Уже на пенсии он сосредоточился на своем домашнем хозяйстве, огороде, курочках и заботе о козе-кормилице Зойке. Для нее на зиму он накашивал большую копну сена, заготавливал поленья. После обильного осеннего тополиного листопада он собирал в матрасовку листья и складировал их под навесом. Как все фронтовики, Фёдор не любил рассказывать о своем фронтовом пути, единственное исключение он иногда делал для своей сестры Ани, да однажды, открыв на стук дверь, увидел двух нерешительных с беспокойным взглядом школьников-подростков. Они пришли с заданием узнать боевой путь фронтовика. Фёдор пригласил их в дом, вспомнив себя в их возрасте. И откровенно, без утайки рассказал им все, конечно, исключая самые страшные эпизоды из своей фронтовой жизни.

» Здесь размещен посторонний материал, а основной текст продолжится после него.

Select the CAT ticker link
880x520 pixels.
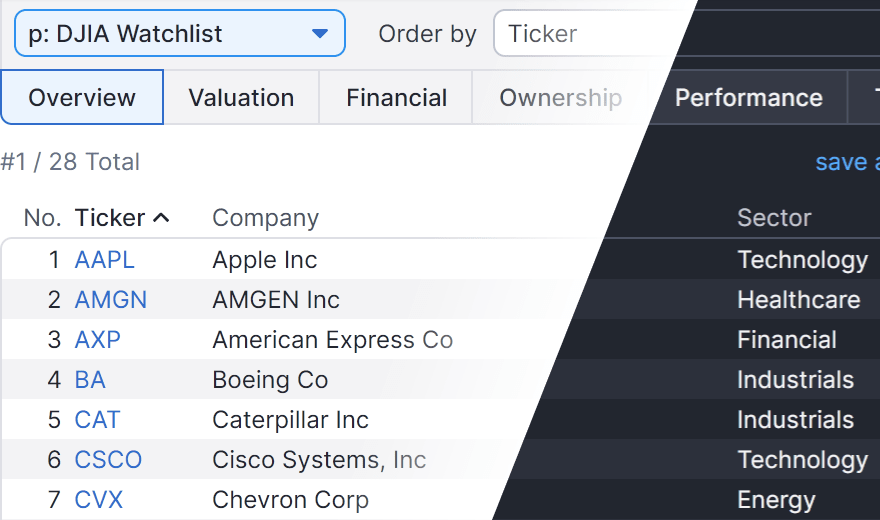pos(97,420)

Обычно 9 мая он покупал бутылку водки и молча запирался в комнате. В такие минуты жена знала, что его нельзя тревожить. Через некоторое время начинала доноситься песня военных лет, обычно это «Прощай, любимый город», да слышались всхлипывания, которые запивались новой порцией «горькой». Назавтра рано утром Пана слышала привычный стук молотка во дворе и видела в окне фигуру Фёдора, вскапывающего отдохнувшую после долгой зимы землю, или же он деловито хлопотал возле беспокойной козы Зойки, которую, по обыкновению ласково погладив, он усиленно подкармливал сеном и заготовленными на долгую зиму листьями. Помянувший своих погибших товарищей и вспомнивший свой боевой путь, когда он, вероятно, мысленно побывал в кровавой мясорубке военных лет, ее муж снова возвращался к привычному укладу жизни. Это был ее прежний Фёдор.
Умер Фёдор в конце девяностых годов. Его многочисленные племянники на руках донесли его до самого места упокоения. Он был один из тех миллионов мужчин, которые своим трудом делали все, чтобы Родина крепла и процветала, а когда она призвала их, не задумываясь, встали на ее защиту.